Blogger Nabeel said...

For the record, we actively welcome, give advice to, and/or recruit smart 21-year old hackers any chance we get over here at Conduit Labs. :)

January 15, 2008 12:48 AM  
Blogger Mark said...

Tech companies here (just as everywhere) see the value of bright, entrepreneurial engineers from schools like MIT. To say that the culture values them is different than to say that each company values them.

You point out two good areas of opportunity for building the overall culture.

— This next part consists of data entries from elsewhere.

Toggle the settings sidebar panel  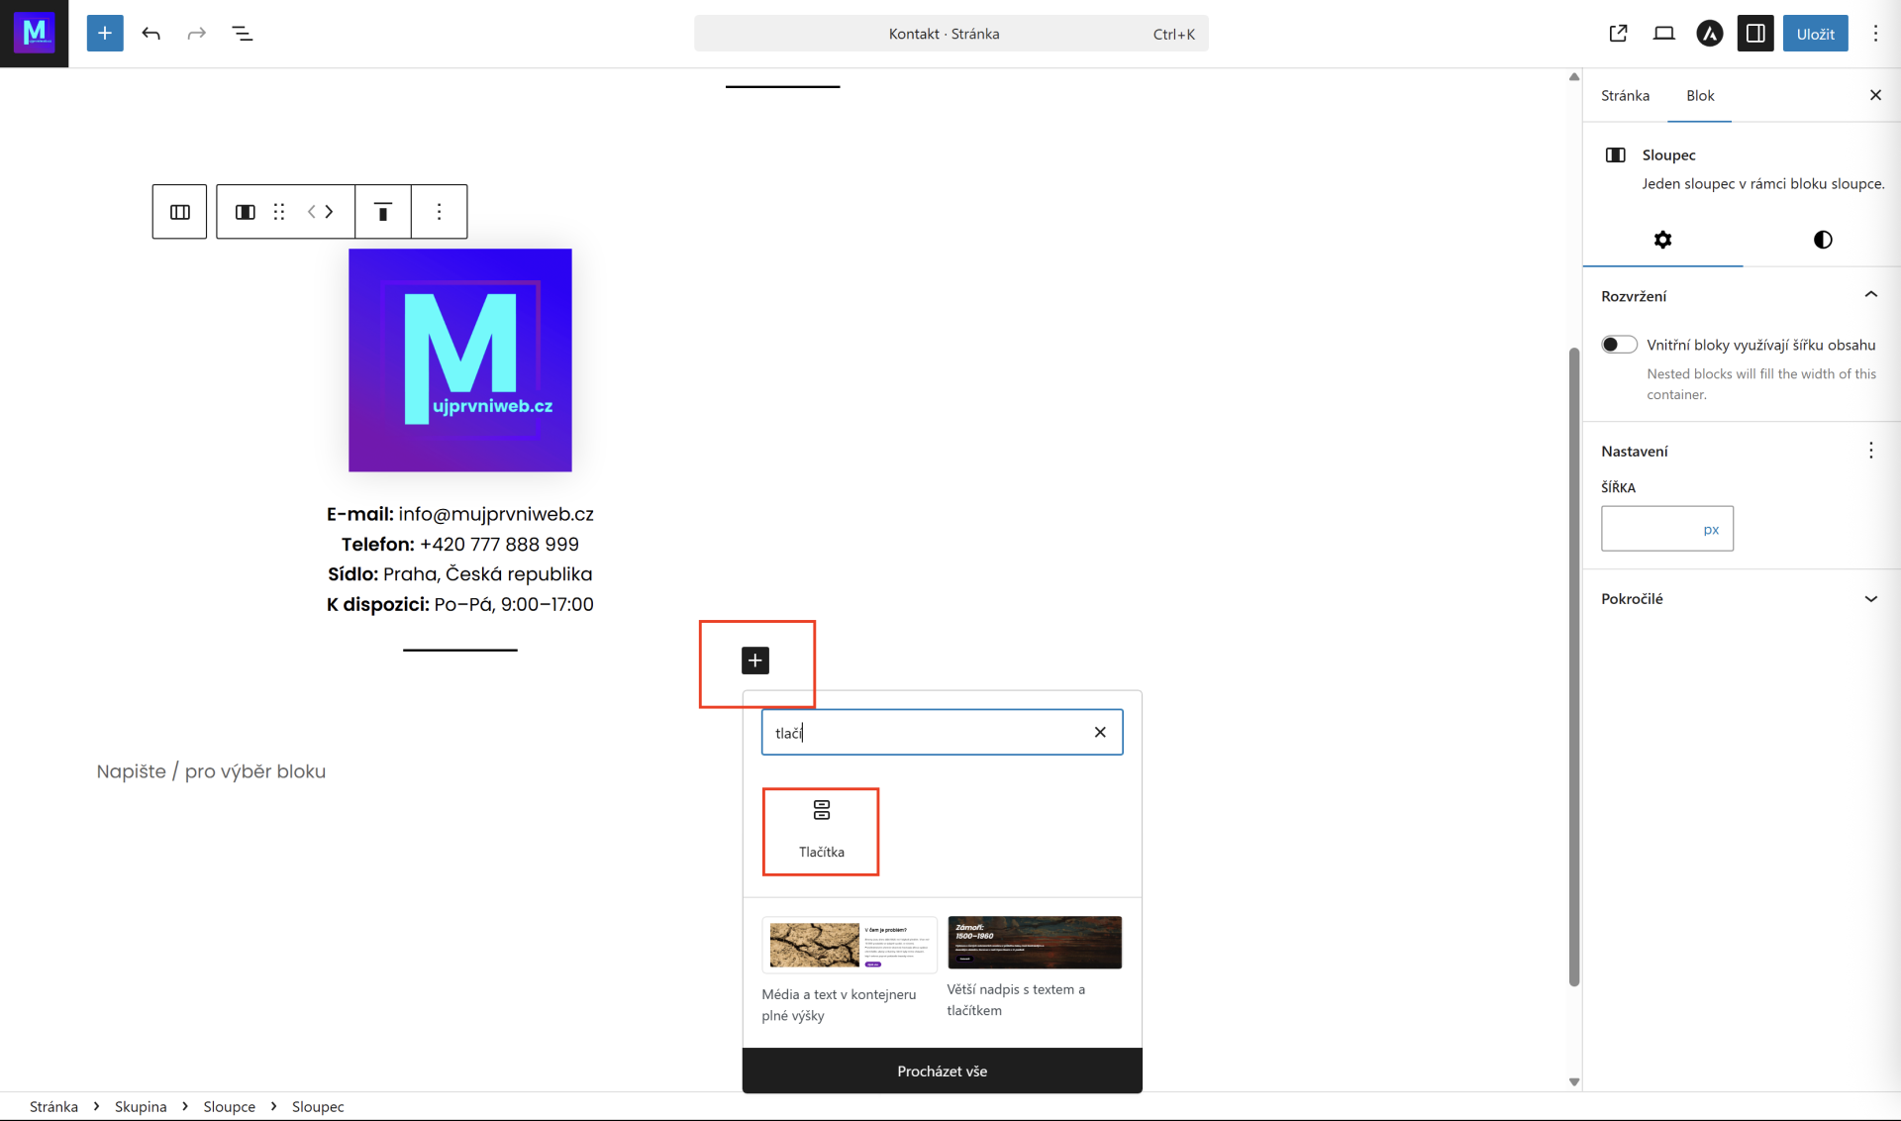(x=1755, y=34)
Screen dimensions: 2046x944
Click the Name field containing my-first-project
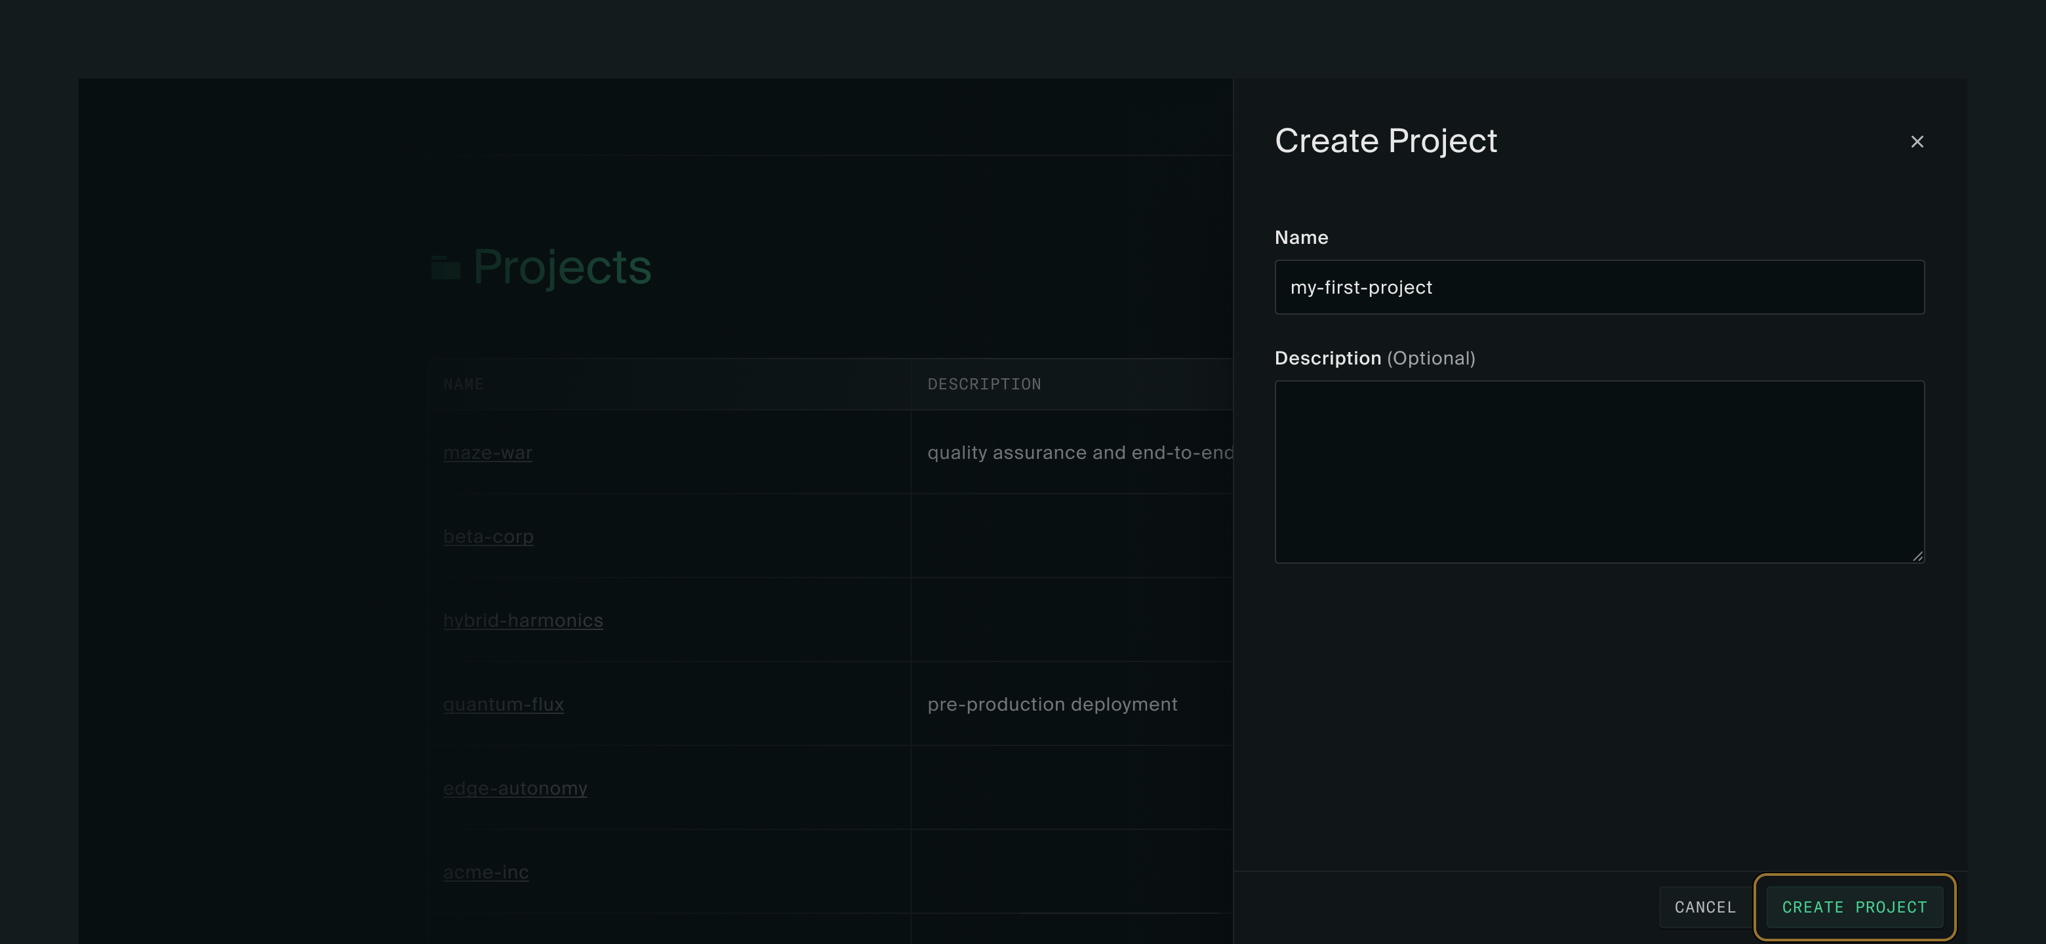(x=1598, y=287)
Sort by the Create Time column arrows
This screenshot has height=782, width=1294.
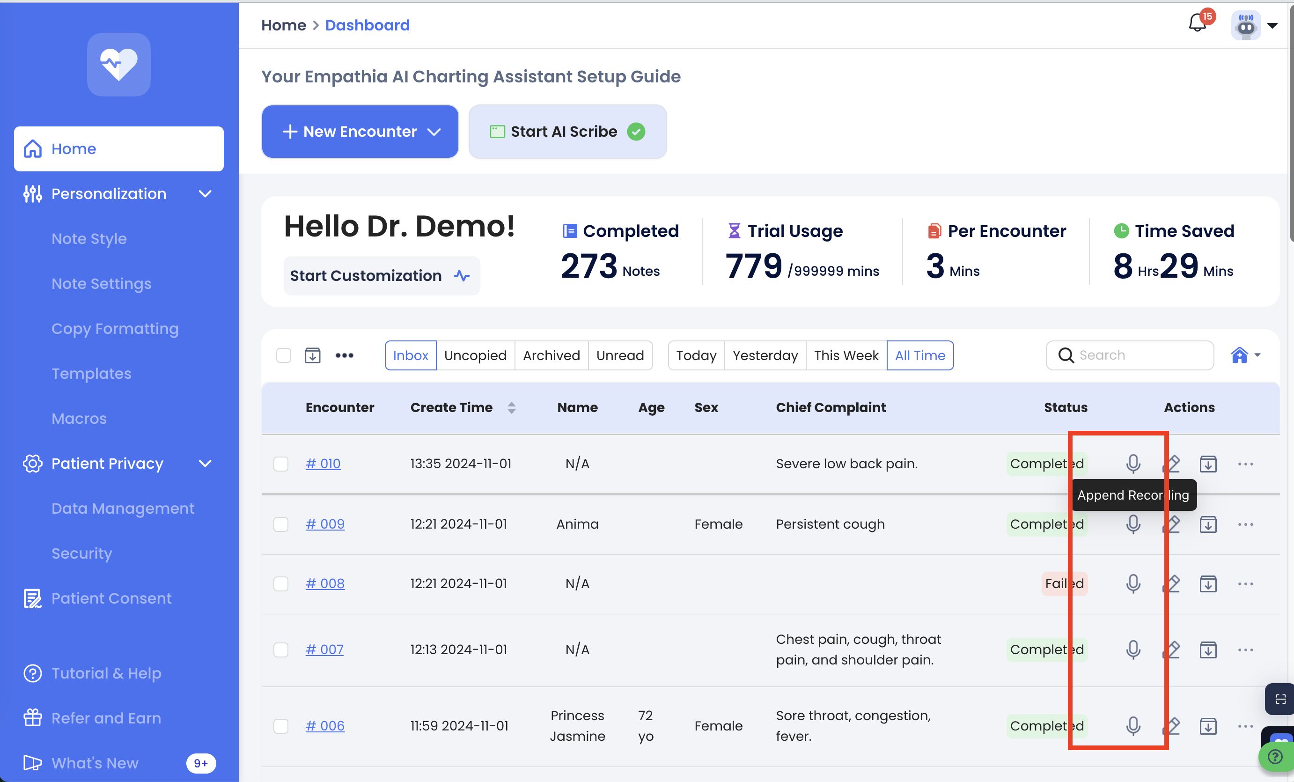click(511, 408)
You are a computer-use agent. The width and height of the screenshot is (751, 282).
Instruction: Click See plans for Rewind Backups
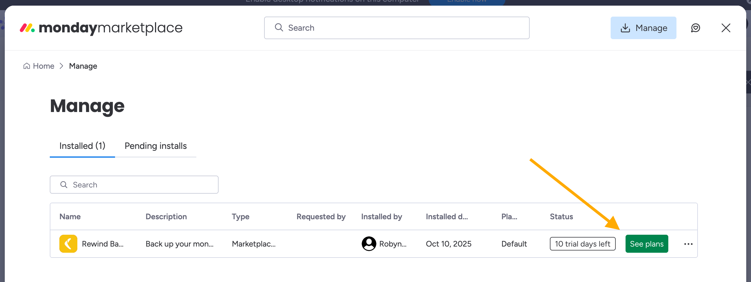pyautogui.click(x=647, y=244)
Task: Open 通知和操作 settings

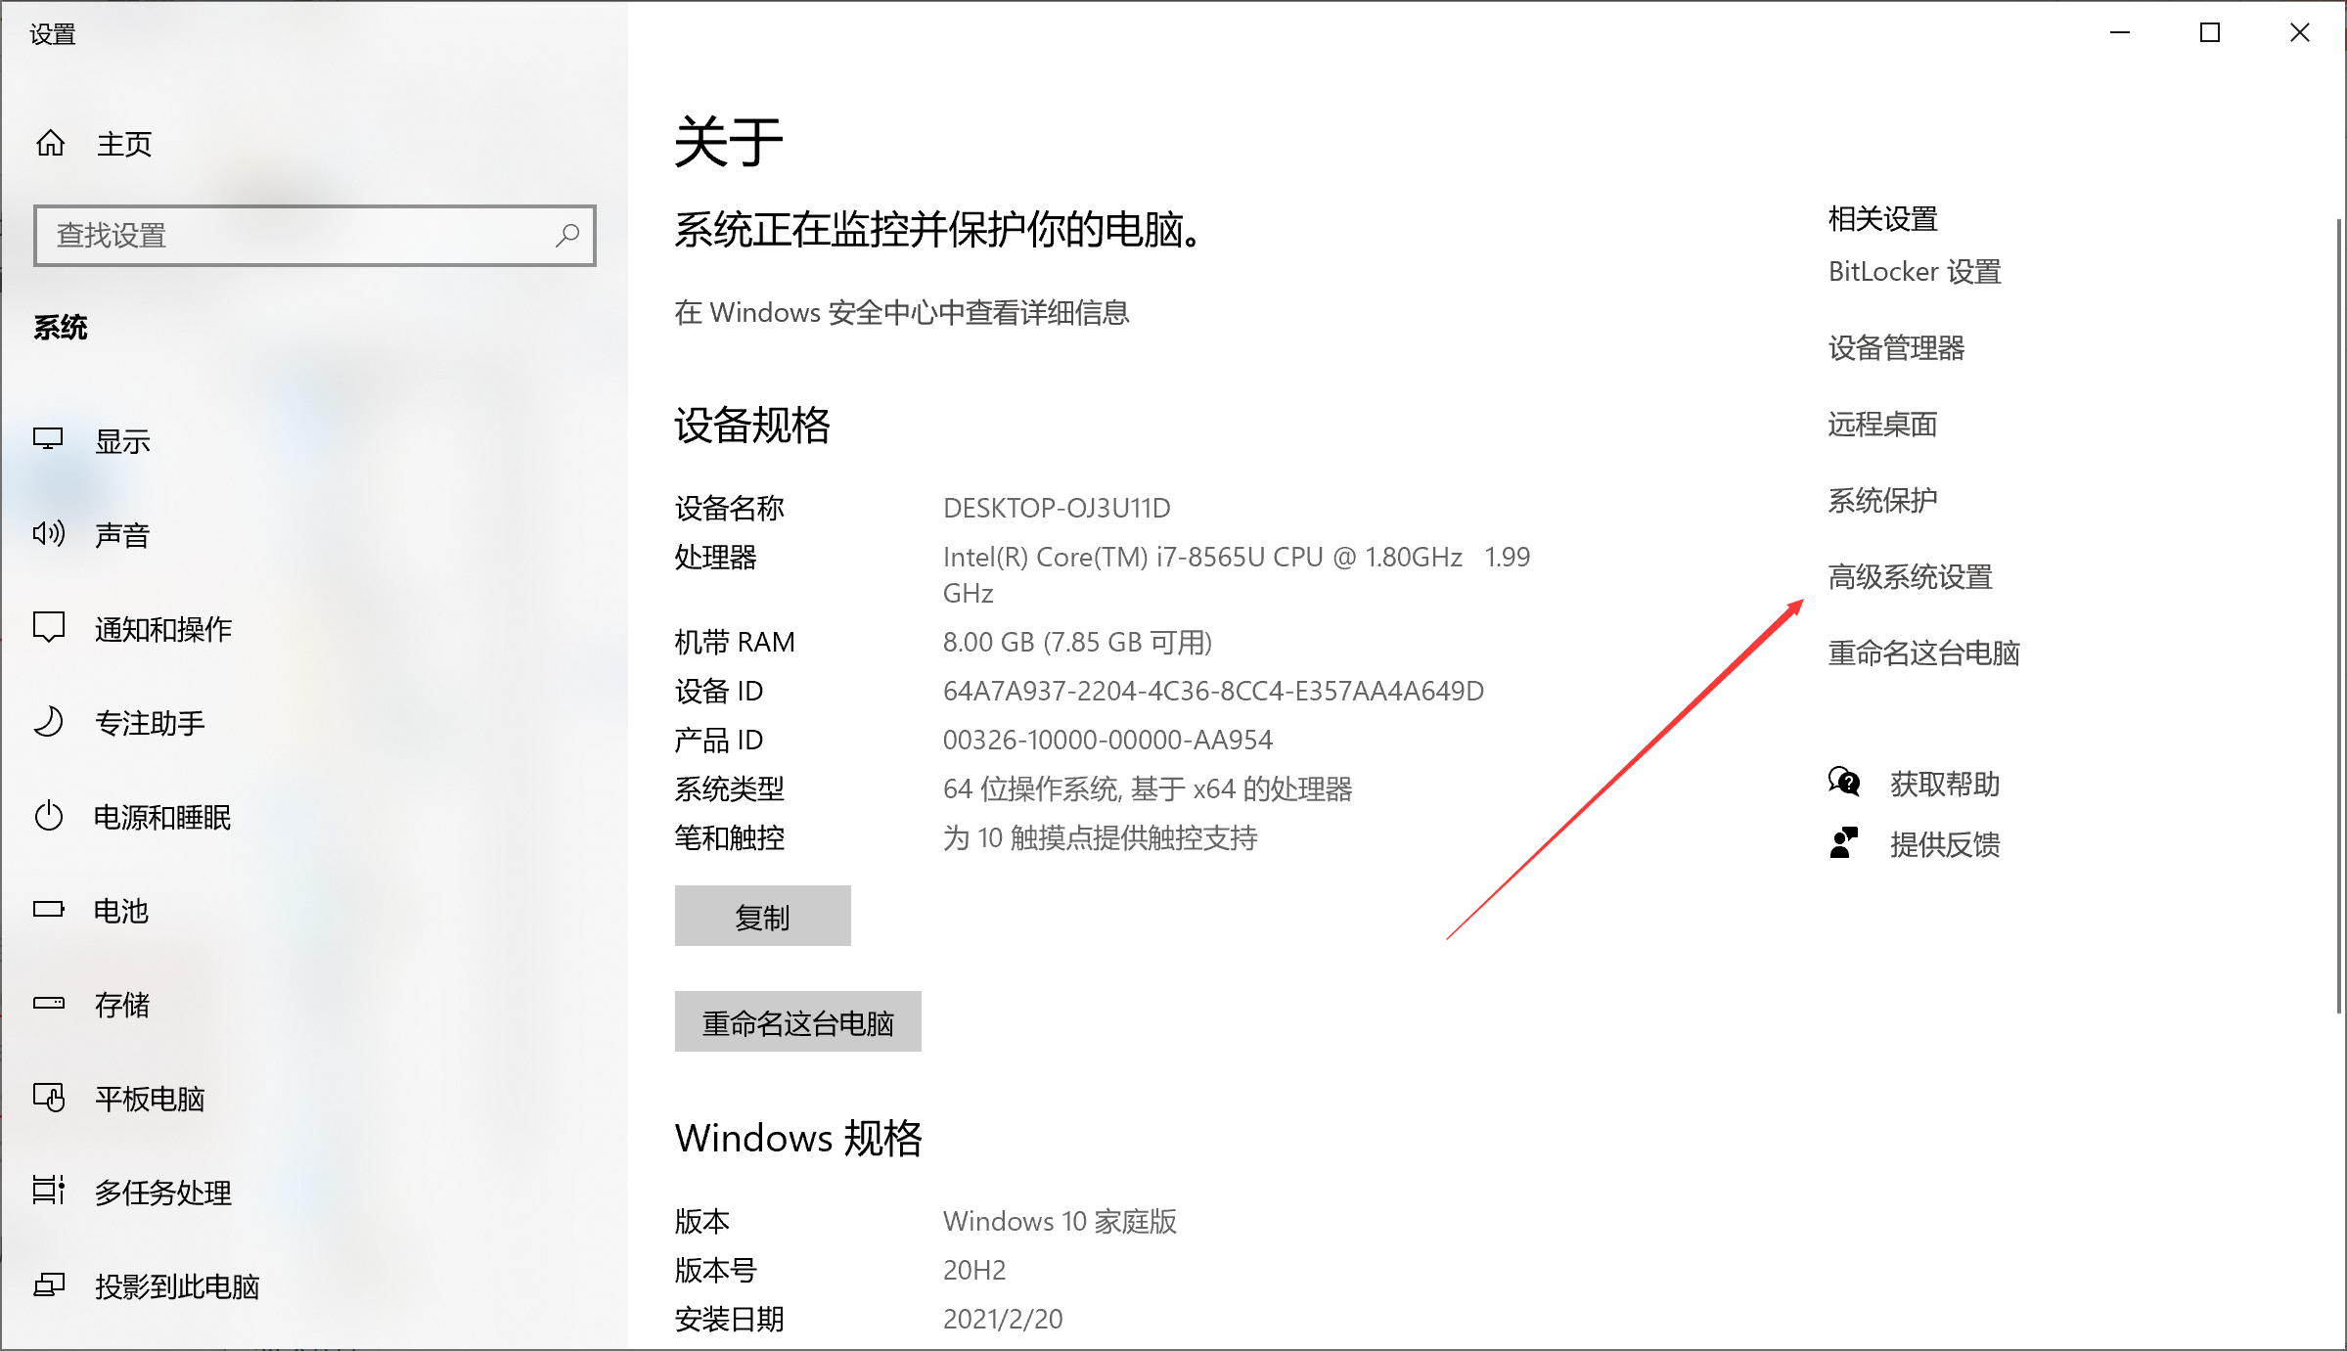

From the perspective of a small, early-stage software startup, there are two additional kinds of opportunities we'd add to your list:

3. Better systems (e.g. university or regional web apps) to match student interests with company needs.

4. Collaborative events (not just schmoozing, but more like DevHouse) where students and members of local tech companies can kick around ideas and identify common areas of interest.

Thanks for posting on the subject - hope we see more on this.

Mark Soper, Alluvial Labs

January 17, 2008 9:31 AM  
Anonymous Anonymous said...

I'm pretty far removed from the matter, with the exception of having a few friends who did graduate and start working in the Boston tech industry. Between job listings and the relationships they had with alumni, they all managed to do pretty well at landing such a position. With firms that small you wonder if they can really engage in some kind of mass recruiting effort just to hire 2 or 3 people who are going to be proactively looking anyway.